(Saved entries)
___

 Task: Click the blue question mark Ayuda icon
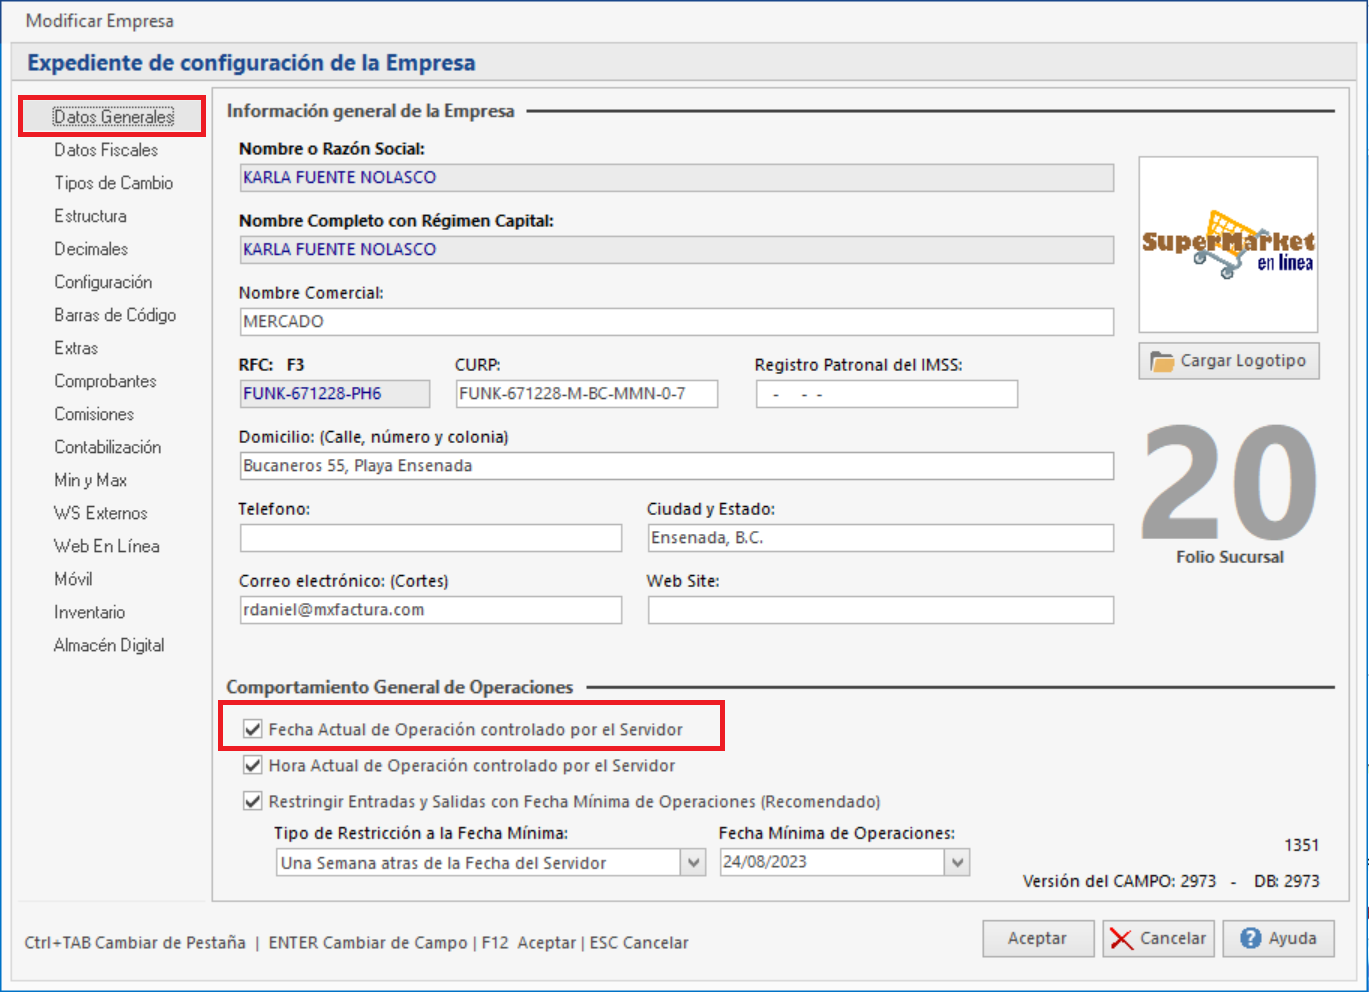(1250, 938)
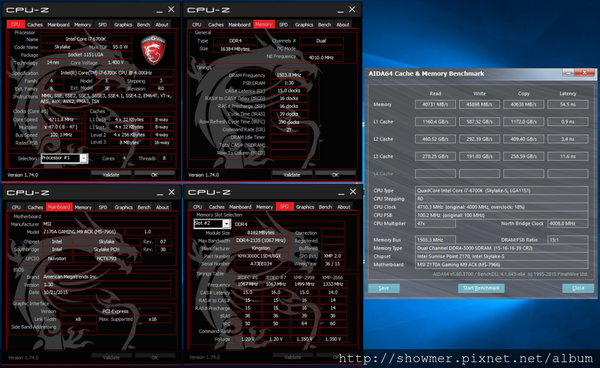The height and width of the screenshot is (368, 600).
Task: Open the Bench tab in Memory window
Action: [x=324, y=24]
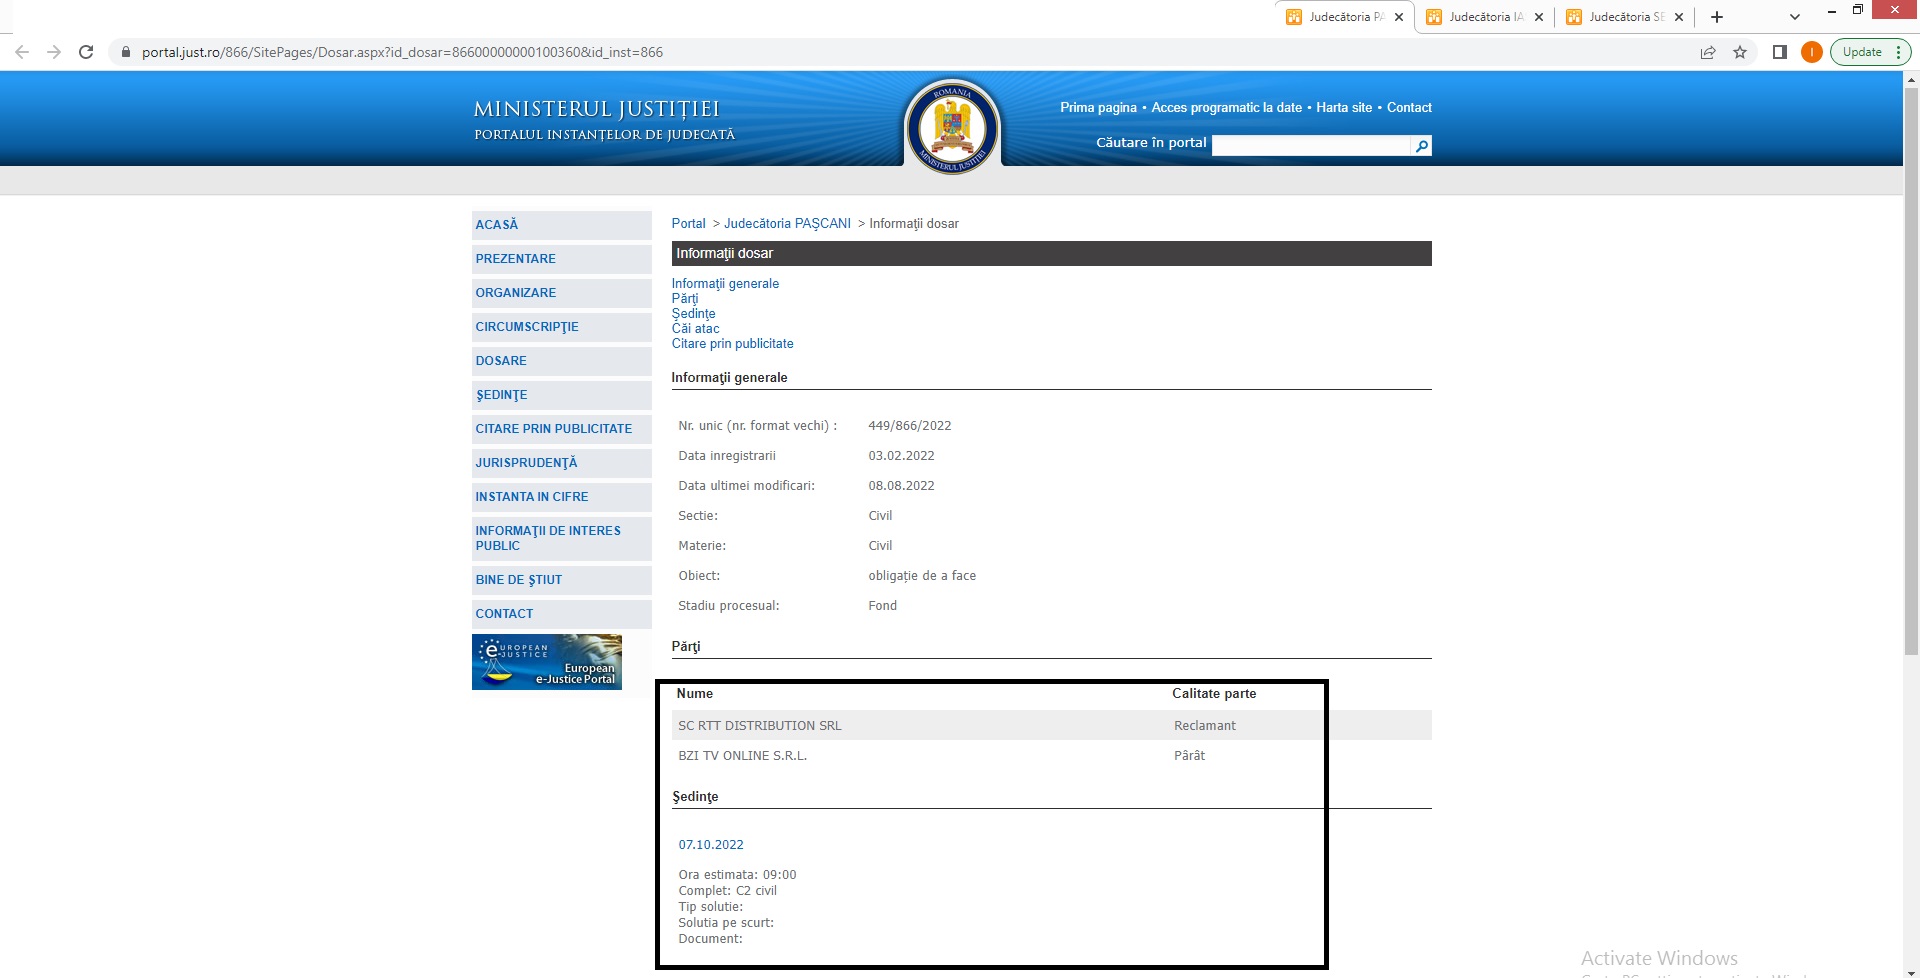Screen dimensions: 1920x978
Task: Click the Romania Ministry of Justice emblem
Action: [x=952, y=127]
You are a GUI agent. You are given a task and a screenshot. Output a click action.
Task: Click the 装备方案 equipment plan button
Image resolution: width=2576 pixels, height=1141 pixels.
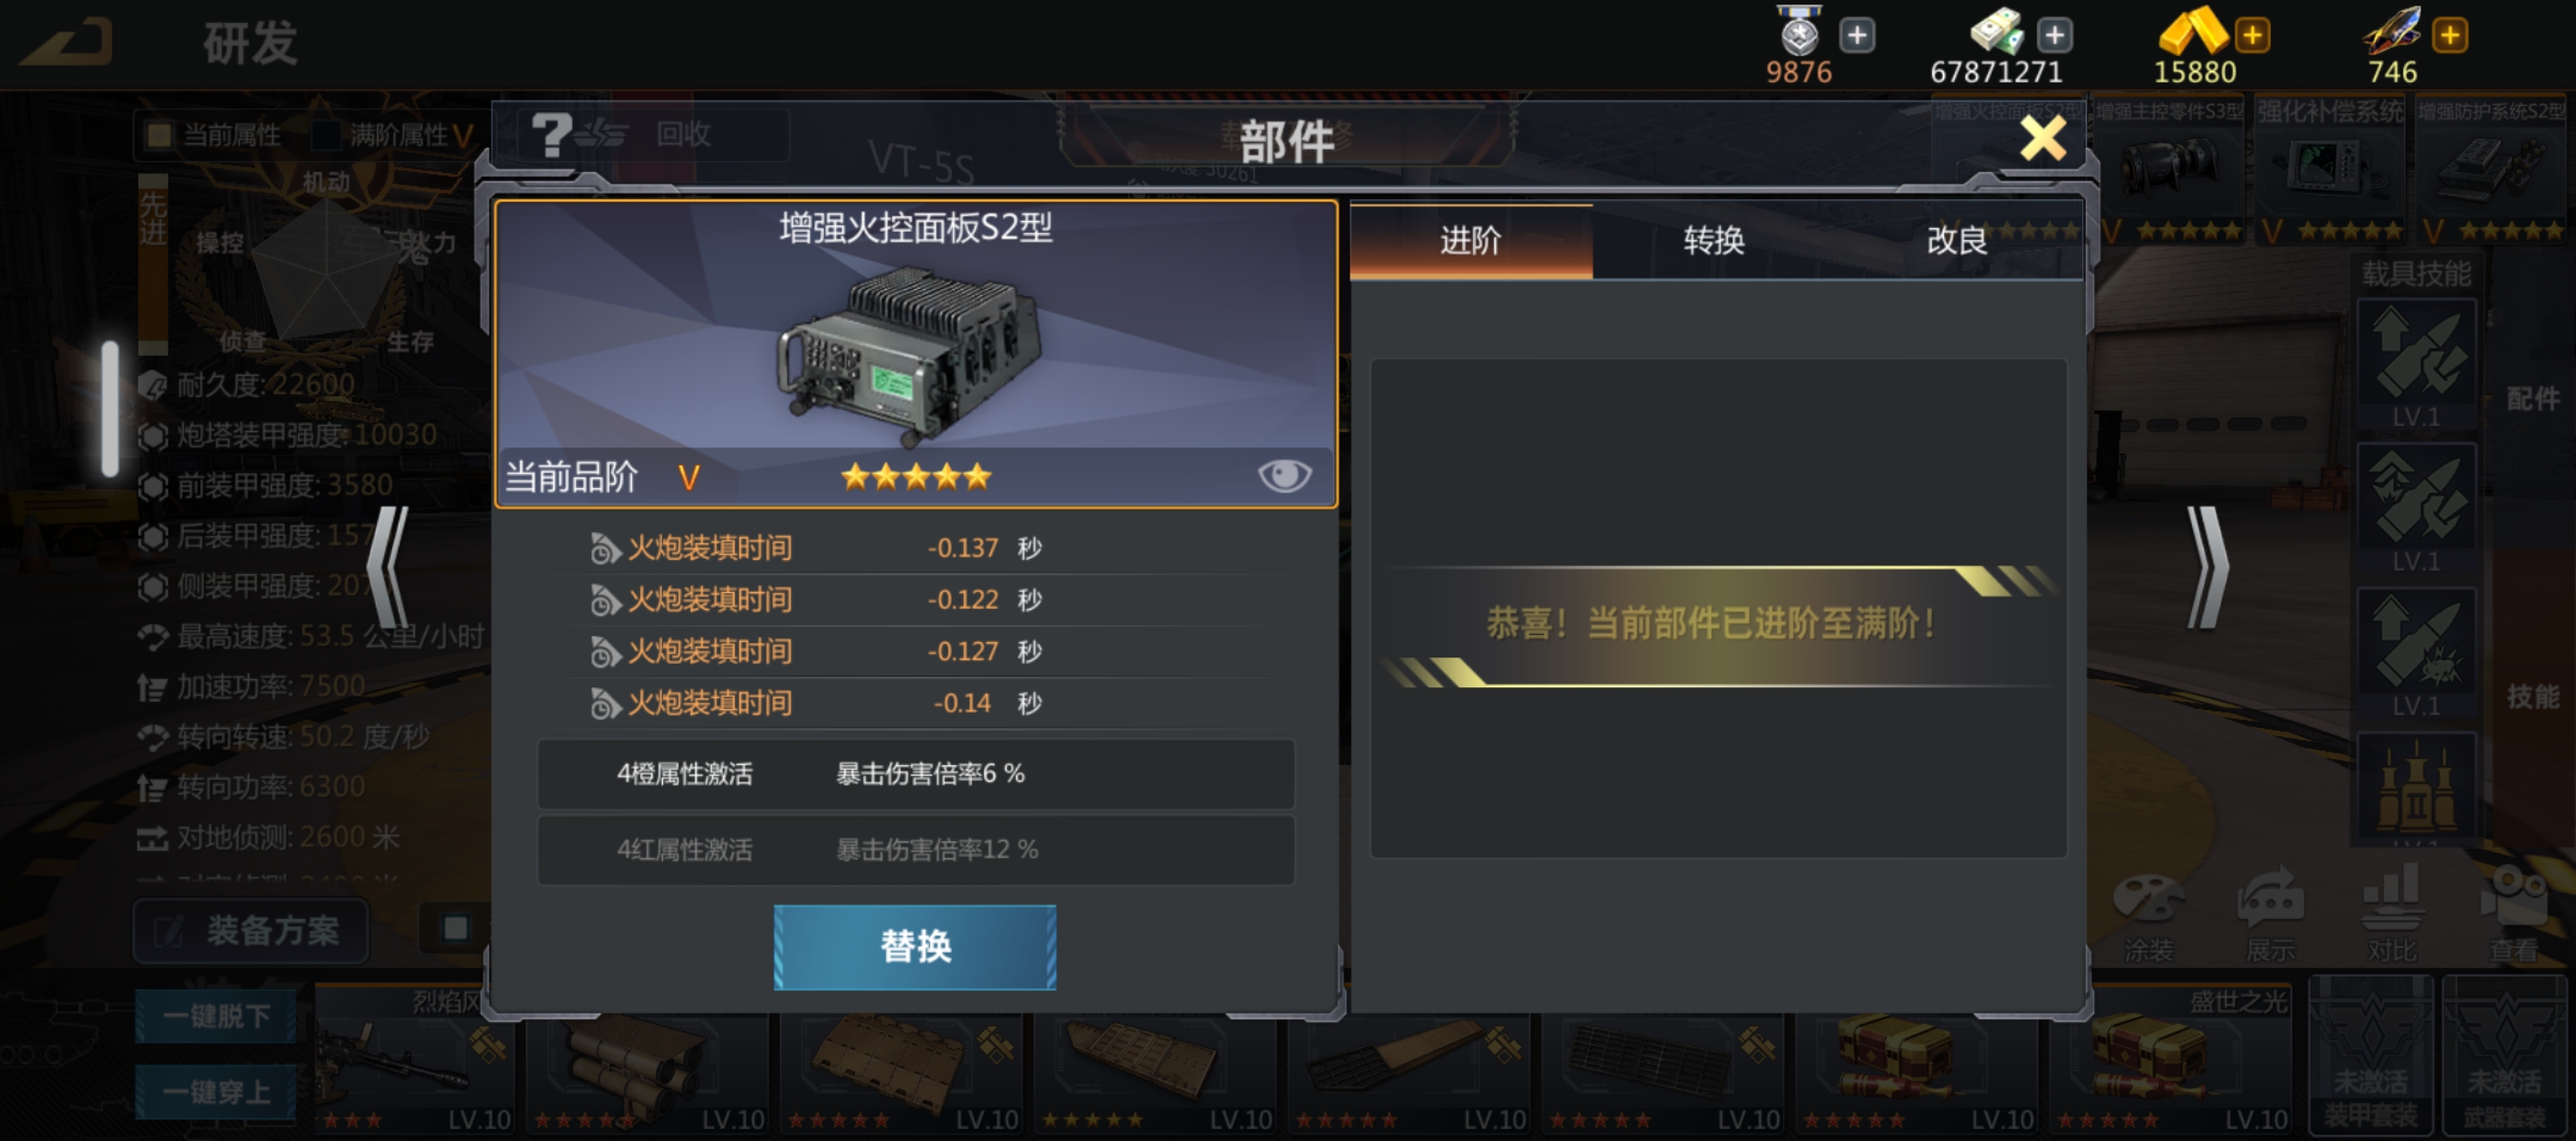pos(251,931)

___

TASK -> Please copy the lines above, starting at the one that holds "Image resolution: width=2576" and stopping after the last line, exactly as they appear and minus the pictures.

FINISHED TASK ->
Image resolution: width=2576 pixels, height=1141 pixels.
pos(251,931)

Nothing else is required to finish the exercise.